ProcessQueue "Command Build Progress" is slow

jtniehof commented 4 years ago

As mentioned in #20, the command building (buildChildren) in ProcessQueue is pretty slow, and it's maybe slower than it had been in the past, but it's hard to nail down exactly where this got slower. It seems to get slower as it goes further along the process queue, i.e. the first few build quickly but then it slows down--this might just be a coincidence.

Minimal example to reproduce issue:

I'm grabbing a copy of the HOPE database to play with and:

reprocessByDate.py -m hope.sqlite -s 20180101 -e 20180101
ProcessQueue.py -d -p -m /home/ectsoc/PROCESSING_DB/hope.sqlite

Because of #22, I've edited my copy of ProcessQueue.py to just skip the call to runMe.runner, so I can time the command build only.

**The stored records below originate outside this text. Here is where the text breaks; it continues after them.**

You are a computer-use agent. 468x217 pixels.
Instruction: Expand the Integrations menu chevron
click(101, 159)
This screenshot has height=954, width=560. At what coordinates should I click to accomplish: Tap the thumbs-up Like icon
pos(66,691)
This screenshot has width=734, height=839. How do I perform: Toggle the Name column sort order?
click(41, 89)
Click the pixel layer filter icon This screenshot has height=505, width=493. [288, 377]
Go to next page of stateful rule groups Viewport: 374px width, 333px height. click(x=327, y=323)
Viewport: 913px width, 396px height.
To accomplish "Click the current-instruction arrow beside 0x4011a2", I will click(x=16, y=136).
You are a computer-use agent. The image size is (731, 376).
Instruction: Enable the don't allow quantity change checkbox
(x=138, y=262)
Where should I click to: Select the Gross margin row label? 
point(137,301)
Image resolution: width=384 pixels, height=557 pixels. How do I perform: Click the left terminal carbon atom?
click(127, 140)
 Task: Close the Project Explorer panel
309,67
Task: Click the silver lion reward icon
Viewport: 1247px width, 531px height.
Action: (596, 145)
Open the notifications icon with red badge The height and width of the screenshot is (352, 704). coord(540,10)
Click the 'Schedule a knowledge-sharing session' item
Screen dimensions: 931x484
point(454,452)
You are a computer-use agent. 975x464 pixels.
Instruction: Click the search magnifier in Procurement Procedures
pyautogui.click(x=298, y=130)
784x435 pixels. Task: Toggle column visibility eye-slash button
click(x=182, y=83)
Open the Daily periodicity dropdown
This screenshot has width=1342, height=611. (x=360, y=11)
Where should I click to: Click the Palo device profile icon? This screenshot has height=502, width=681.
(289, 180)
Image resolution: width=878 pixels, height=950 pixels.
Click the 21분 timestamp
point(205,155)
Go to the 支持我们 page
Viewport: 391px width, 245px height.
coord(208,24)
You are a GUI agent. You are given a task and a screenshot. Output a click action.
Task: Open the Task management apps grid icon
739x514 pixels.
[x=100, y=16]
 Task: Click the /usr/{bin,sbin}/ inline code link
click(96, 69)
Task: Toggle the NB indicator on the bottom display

OS, Python version, and dependency version information:

Production environment where this was observed:

Linux-3.10.0-957.12.2.el7.x86_64-x86_64-with-centos-7.8.2003-Core
sys.version_info(major=2, minor=7, micro=15, releaselevel='final', serial=0)
sqlalchemy=1.2.15

Further testing will be on:

Linux-4.4.0-98-generic-x86_64-with-Ubuntu-16.04-xenial
sys.version_info(major=2, minor=7, micro=12, releaselevel='final', serial=0)
sqlalchemy=1.0.11

We'll see if that makes a difference...

Version of dbprocessing

07f3e3a1ace8f4f72e482e2dd47b951fe00d140d checked out from github (master)

Closure condition

This issue should be closed when the speed has been evaluated and either a speedup commit merged, or the issue deemed intractable.

jtniehof commented 4 years ago

Here's a call graph of the command build: callgraph.pdf Sure looks like most of the time is in the actual SQL calls. We can of course go for higher-level optimization.

Some thrashing with google: https://docs.sqlalchemy.org/en/13/faq/performance.html Nothing stands out. Might be an issue with datetime conversions?

I wonder about the fact that we're making a TON of file objects for the ORM to keep track of. Maybe that's why each successive one gets slower, that it's maintaining state between those objects? All we're using is the file_id, but there may be other places that call getFiles that need the full ORM objects. (Try using .values() instead of .all()?) At the same time, they're going out of scope as soon as the runMe is built, so they shouldn't be piling up. Maybe it's worth trying an explicit session.expire....

We're also passing around a lot of references to the self.dbu object, one in every runMe.

https://dev.to/zchtodd/sqlalchemy-performance-anti-patterns-and-their-fixes-4bmm also suggests that making the full ORM objects is often an issue.

But since it looks like it's the actual sqlite execution that's taking time, that suggests it's not a problem with making the full ORM mapping objects.

Mem-mapping the sqlite might also help, but I'm still suspicious of how it slows over time: https://stackoverflow.com/questions/53396186/improve-sqlite-speed-when-data-is-not-kept-on-cache

jtniehof commented 4 years ago

Example with current master on standalone machine: 53s Example using a pure date-based lookup: 4s

So the big difference is the switch from lookup by utc_file_date to lookup by utc_start_time and utc_stop_time in order to deal with the level 0 files that span days. We do have an index on utc_start_time and utc_stop_time but we also had an index on utc_file_date and it got faster when using between for the lookup instead of a greater-than and less-than. However: utc_file_date lookup with >= and <= instead of between: 4s So that's not the problem.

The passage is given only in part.